Las apuestas no podrían ser más altas. Los gerentes se encuentran en la intersección entre la estrategia ejecutiva y la ejecución en primera línea, donde la adopción de IA se encuentra con las operaciones diarias. Cuando fallan, las consecuencias se propagan hacia abajo: retrasos en los plazos de los proyectos, empleados frustrados y pérdidas de productividad que promete la IA. Sin embargo, muchas organizaciones abordan esta brecha con soluciones dispersas en lugar de cambios sistemáticos. Los hallazgos de Gallup destacan una dependencia de "centros de excelencia" y "campeones internos de IA"—conceptos que suenan impresionantes en presentaciones de sala de juntas pero que a menudo dejan a los gerentes sintiéndose aislados y poco preparados.
Lo que falta es el reconocimiento de que la adopción de IA no es solo un desafío técnico, sino humano. Los gerentes que resisten la IA no son necesariamente luditas o tecnófobos. Con mayor frecuencia, son trabajadores que han pasado años dominando sistemas que ahora se sienten obsoletos, enfrentando expectativas de convertirse repentinamente en expertos en herramientas que apenas comprenden.
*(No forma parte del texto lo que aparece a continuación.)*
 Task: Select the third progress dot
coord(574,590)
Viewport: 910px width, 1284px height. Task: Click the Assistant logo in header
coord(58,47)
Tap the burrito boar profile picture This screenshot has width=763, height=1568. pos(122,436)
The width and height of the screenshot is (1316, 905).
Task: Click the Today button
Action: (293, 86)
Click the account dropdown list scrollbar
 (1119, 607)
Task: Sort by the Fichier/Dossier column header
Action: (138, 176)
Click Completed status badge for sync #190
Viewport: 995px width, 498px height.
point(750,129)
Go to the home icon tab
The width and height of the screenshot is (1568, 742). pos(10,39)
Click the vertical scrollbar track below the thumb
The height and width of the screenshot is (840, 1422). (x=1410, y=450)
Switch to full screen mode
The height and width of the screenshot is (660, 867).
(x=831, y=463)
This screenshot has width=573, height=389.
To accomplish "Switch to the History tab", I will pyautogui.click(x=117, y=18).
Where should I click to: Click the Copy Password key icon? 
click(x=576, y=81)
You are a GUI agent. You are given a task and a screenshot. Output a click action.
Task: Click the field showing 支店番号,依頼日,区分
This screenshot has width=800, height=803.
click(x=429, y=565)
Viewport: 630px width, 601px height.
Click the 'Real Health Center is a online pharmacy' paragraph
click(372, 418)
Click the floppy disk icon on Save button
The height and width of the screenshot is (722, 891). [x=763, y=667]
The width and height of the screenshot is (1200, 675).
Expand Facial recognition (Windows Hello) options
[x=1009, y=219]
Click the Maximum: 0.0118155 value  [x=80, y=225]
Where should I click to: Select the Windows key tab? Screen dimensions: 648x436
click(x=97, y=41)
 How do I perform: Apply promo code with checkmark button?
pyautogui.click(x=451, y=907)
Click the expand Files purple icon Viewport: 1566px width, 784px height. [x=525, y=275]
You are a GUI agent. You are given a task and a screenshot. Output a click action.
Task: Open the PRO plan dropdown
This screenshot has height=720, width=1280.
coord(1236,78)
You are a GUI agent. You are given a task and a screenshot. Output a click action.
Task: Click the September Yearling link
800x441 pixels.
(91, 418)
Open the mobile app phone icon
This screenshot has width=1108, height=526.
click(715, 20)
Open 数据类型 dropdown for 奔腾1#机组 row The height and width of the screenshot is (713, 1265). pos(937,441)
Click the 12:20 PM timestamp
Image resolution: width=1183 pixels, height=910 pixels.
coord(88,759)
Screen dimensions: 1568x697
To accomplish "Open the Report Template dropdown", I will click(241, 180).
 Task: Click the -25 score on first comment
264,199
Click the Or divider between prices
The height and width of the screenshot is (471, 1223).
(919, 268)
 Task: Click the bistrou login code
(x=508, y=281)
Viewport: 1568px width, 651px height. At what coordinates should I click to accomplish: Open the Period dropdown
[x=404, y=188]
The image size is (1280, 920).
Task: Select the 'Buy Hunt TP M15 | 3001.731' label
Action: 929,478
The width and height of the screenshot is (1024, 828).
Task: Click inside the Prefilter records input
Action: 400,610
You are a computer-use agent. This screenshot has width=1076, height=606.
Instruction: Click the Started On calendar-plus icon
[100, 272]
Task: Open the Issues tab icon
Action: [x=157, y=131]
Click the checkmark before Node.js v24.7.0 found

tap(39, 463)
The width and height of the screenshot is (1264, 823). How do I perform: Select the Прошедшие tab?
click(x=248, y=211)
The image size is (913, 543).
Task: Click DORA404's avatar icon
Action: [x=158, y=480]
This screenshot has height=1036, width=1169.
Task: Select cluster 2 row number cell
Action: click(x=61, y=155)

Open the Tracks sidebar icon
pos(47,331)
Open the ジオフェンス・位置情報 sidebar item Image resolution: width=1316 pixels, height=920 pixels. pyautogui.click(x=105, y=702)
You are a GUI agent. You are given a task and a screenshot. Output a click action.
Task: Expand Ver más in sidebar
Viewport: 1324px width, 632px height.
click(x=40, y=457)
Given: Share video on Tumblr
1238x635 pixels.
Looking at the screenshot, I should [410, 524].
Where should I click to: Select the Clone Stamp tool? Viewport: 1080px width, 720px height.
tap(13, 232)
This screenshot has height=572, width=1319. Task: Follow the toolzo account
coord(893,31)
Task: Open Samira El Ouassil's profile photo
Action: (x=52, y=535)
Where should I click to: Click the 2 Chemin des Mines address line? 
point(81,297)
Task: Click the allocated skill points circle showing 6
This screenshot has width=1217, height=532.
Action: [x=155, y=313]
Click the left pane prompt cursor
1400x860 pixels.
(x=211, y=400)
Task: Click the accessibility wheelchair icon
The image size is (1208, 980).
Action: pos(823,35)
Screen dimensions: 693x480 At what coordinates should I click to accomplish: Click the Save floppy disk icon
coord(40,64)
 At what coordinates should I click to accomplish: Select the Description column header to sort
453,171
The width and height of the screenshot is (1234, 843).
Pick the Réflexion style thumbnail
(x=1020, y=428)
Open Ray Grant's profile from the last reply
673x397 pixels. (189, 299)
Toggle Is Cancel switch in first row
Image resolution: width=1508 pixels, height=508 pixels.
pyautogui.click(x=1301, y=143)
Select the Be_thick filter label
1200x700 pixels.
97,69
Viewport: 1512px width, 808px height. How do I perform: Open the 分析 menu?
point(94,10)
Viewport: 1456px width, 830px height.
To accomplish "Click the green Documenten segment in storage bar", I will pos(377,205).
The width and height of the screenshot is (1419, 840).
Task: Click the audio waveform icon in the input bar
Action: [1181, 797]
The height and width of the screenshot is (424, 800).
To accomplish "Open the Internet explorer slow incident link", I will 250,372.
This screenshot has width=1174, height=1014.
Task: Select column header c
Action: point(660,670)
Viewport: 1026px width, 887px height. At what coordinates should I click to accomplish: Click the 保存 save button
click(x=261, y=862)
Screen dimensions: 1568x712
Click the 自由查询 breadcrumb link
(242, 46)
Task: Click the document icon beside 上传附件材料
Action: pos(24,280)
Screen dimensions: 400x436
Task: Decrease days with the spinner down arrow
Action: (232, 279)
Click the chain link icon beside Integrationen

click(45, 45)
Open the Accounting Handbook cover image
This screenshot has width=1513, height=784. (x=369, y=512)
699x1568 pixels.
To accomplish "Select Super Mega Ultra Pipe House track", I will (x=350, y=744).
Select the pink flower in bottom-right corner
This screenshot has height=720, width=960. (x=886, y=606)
Los datos de Gallup sugieren que estos líderes necesitan más que solo capacitación: necesitan seguridad psicológica para experimentar, tiempo para adaptarse y métricas claras de éxito que no castiguen los fracasos iniciales.
La alternativa es un futuro donde el potencial de la IA permanezca sin explotar, no porque la tecnología haya fallado, sino porque las personas responsables de implementarla no pudieron seguir el ritmo. Para los CHROs que ven esta división como una oportunidad en lugar de un problema, el camino a seguir es claro: invertir en el desarrollo gerencial que trate el cambio como un proceso, no como un evento. Para quienes no lo hagan, el costo se medirá no solo en oportunidades perdidas, sino en la erosión de la confianza entre el liderazgo y los equipos a los que deben servir.